DIVERSITÀ E INCLUSIONE - ADVISORY COUNCIL
Web

“Il Gruppo Prada coltiva i talenti più diversi, inserendoli in tutte le divisioni dell’azienda. Oltre a dare voce alle minoranze nel mondo dell'industria, ci impegneremo affinché anche il settore della moda rifletta sulla realtà in cui viviamo.” 

Miuccia Prada

A febbraio 2019 il Gruppo Prada ha costituito il “Diversity and Inclusion Advisory Council”, organo ad oggi copresieduto da nomi illustri quali l’artista e attivista Theaster Gates e la regista e produttrice Ava Duverney. Nel tempo il Consiglio si avvarrà del contributo di personalità di spicco provenienti da autorevoli istituzioni del mondo accademico e culturale internazionale.

Il Consiglio ha come obiettivo primario quello di dare risalto all’identità delle minoranze etniche all’interno dell’azienda e dell’intera industria della moda, orientando il Gruppo nello sviluppo di talenti in vari ambiti e nella creazione di opportunità per gli studenti del settore moda.

Personalità
Theaster Gates
Artista e attivista
OFF
Theaster Gates

L’artista e attivista Theaster Gates si è affermato sulla scena artistica internazionale per il suo lavoro incentrato sull’identità afroamericana e, più in generale, sulla storica lotta per i diritti civili. Gates è inoltre direttore esecutivo della Rebuild Foundation, organizzazione con sede a Chicago che si occupa di progetti artistici, didattici e culturali per il rilancio e la riqualificazione delle comunità urbane.
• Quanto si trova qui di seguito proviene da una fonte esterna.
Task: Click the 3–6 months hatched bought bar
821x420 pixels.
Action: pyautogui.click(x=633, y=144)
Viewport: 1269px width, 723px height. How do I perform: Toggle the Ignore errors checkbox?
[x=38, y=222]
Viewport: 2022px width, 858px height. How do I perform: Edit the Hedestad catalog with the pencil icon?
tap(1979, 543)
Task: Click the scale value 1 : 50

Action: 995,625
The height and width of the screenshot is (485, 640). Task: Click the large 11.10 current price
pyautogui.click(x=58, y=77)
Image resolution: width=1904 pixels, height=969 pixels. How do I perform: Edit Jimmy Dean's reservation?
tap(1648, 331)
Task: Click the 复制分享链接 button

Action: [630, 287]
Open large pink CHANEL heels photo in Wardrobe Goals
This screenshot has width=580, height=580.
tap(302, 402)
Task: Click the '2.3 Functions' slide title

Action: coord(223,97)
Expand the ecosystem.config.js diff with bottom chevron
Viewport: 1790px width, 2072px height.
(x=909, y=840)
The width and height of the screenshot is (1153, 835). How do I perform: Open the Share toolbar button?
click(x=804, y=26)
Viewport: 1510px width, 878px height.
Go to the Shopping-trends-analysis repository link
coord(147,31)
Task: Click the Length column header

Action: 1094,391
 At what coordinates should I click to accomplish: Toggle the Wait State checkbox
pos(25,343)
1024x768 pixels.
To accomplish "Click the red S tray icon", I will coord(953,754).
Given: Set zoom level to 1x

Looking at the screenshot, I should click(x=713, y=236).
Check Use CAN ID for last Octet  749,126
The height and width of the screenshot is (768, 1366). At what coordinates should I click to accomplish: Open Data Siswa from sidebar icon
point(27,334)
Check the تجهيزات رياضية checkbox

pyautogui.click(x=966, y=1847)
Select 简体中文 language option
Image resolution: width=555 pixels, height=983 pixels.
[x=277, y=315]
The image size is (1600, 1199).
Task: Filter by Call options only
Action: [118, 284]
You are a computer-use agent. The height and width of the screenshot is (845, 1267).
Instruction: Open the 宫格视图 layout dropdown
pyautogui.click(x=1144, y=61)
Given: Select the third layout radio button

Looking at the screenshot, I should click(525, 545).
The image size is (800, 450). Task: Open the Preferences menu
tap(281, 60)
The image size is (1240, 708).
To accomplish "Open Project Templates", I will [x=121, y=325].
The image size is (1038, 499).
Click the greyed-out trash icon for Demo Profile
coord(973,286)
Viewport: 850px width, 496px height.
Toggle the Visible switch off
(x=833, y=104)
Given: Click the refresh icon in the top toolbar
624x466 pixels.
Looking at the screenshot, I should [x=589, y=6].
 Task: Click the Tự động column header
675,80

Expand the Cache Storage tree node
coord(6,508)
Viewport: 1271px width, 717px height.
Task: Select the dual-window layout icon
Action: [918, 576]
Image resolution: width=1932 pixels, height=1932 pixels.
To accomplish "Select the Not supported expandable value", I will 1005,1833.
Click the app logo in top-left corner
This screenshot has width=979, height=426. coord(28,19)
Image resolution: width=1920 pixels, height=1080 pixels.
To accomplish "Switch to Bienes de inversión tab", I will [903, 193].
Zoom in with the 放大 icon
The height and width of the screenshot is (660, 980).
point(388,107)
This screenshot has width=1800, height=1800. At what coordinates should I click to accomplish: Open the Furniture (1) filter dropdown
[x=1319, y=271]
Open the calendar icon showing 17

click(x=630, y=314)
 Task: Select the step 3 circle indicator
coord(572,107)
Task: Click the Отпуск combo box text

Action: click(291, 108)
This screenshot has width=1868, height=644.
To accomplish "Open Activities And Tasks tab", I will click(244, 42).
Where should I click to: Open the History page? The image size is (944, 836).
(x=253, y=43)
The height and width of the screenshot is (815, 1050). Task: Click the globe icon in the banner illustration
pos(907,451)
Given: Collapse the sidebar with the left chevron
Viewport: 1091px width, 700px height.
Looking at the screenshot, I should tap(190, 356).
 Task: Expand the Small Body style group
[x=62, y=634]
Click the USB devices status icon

“Il mio lavoro dà voce a coloro che fino a oggi sono stati esclusi dal dibattito culturale, e sono felice di dare il mio contributo, sensibilizzando il Gruppo Prada e il settore dell’industria a riflettere sul mondo di oggi.”

Ava Duverney
Regista e sceneggiatrice
OFF
Ava Duverney

Ava DuVernay ha raggiunto la notorietà per avere diretto il dramma storico Selma, vincitore di un premio Oscar, e il documentario sulla giustizia criminale “13th“, anch’esso premiato con un Oscar. Ha inoltre diretto il film Disney “Una piega del tempo”, imponendosi come la regista donna afroamericana che ha totalizzato l’incasso più alto al box office nella storia degli Stati Uniti. Attraverso il suo lavoro, DuVernay racconta le storie di persone di colore e al contempo dà rilievo al ruolo dell’identità razziale nella società, nella cultura e nella storia.